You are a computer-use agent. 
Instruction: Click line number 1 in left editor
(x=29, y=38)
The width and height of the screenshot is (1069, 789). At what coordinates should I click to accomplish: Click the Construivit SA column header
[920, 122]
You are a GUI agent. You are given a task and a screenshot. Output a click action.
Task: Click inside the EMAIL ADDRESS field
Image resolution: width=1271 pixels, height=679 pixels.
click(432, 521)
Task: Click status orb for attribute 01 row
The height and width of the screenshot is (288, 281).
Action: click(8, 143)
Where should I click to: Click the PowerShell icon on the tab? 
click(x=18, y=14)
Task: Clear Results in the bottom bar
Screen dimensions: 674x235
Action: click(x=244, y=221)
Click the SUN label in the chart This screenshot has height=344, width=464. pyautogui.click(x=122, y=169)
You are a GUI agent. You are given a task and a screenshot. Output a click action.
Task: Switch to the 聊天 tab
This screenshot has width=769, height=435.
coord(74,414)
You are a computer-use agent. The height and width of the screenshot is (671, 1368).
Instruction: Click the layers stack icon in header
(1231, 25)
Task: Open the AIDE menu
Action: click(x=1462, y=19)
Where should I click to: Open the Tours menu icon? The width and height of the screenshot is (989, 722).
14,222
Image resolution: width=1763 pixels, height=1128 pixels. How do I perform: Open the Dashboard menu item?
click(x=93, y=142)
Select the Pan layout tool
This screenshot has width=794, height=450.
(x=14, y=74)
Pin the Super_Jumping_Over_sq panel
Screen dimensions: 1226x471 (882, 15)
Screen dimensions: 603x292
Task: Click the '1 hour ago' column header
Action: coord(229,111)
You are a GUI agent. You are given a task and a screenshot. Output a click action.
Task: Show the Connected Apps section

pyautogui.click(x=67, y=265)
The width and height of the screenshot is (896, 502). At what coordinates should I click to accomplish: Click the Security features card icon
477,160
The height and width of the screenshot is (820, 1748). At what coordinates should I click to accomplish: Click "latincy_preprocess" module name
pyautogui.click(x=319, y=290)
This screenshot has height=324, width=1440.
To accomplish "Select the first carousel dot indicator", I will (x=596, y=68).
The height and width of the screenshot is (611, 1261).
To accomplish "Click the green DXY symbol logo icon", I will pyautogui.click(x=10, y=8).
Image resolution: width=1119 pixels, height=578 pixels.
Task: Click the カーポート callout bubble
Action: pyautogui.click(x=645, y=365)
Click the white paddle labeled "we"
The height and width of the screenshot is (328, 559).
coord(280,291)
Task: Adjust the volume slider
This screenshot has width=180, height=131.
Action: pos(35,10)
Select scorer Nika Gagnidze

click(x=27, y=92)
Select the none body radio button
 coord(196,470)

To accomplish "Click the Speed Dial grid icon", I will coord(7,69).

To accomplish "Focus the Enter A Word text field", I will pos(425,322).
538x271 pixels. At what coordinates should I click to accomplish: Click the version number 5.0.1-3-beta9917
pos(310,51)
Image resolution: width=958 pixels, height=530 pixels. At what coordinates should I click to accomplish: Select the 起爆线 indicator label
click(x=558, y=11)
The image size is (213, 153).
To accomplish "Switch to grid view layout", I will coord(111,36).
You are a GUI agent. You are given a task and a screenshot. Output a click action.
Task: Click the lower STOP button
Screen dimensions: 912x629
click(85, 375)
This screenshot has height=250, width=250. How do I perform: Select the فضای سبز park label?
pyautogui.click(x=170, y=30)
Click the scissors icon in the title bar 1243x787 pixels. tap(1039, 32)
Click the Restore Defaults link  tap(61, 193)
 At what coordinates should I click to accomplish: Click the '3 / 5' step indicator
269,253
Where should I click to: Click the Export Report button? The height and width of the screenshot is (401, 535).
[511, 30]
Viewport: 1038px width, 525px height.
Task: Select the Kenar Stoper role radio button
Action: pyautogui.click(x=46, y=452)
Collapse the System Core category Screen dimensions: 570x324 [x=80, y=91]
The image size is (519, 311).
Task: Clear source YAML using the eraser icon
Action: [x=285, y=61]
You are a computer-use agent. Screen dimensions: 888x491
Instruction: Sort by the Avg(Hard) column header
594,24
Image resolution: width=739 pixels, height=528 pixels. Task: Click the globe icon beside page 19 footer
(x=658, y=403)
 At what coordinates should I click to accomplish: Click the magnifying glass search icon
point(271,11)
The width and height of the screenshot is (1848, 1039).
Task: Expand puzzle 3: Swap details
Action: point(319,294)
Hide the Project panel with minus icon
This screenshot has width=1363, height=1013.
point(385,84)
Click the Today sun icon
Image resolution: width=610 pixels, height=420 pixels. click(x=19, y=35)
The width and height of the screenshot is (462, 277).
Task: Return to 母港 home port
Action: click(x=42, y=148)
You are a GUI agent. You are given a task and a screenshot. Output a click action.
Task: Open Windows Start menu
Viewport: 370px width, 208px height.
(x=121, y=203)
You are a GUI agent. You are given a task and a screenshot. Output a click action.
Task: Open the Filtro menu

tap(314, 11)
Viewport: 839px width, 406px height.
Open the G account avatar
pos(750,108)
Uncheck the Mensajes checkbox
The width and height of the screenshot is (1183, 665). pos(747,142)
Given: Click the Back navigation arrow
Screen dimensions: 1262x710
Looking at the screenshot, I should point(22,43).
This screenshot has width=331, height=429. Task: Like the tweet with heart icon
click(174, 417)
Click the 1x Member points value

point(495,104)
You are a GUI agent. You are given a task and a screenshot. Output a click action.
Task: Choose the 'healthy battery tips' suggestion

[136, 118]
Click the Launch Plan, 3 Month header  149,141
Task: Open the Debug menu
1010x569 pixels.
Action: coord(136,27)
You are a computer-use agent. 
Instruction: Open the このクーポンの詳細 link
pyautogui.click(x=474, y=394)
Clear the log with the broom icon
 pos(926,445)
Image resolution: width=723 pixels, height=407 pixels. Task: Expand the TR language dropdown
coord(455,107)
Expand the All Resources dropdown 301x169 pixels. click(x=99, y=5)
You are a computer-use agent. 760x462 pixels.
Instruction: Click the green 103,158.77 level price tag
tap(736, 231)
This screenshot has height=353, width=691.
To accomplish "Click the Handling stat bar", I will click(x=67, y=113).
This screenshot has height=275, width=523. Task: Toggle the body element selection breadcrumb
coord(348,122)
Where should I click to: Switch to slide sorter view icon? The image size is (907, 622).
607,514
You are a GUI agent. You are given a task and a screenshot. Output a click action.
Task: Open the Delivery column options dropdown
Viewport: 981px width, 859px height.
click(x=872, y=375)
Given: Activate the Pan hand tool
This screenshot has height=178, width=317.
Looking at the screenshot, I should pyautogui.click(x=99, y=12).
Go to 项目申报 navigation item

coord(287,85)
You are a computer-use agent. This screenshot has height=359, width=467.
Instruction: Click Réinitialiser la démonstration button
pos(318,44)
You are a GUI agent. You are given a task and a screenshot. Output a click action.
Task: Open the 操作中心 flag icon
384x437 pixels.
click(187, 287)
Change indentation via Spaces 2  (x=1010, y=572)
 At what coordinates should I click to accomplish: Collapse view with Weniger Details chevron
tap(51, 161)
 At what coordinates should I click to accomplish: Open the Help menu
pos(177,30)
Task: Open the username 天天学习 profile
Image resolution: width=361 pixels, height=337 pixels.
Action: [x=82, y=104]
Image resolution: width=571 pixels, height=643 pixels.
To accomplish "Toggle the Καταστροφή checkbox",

[Stated problem] Could you copy, character for character, the lines of the material above, from the line that holds "Pin the Super_Jumping_Over_sq panel" through the line that holds "pyautogui.click(x=67, y=265)", including both?

[Complete answer]
Pin the Super_Jumping_Over_sq panel
Screen dimensions: 1226x471 (882, 15)
Screen dimensions: 603x292
Task: Click the '1 hour ago' column header
Action: coord(229,111)
You are a GUI agent. You are given a task and a screenshot. Output a click action.
Task: Show the Connected Apps section

pyautogui.click(x=67, y=265)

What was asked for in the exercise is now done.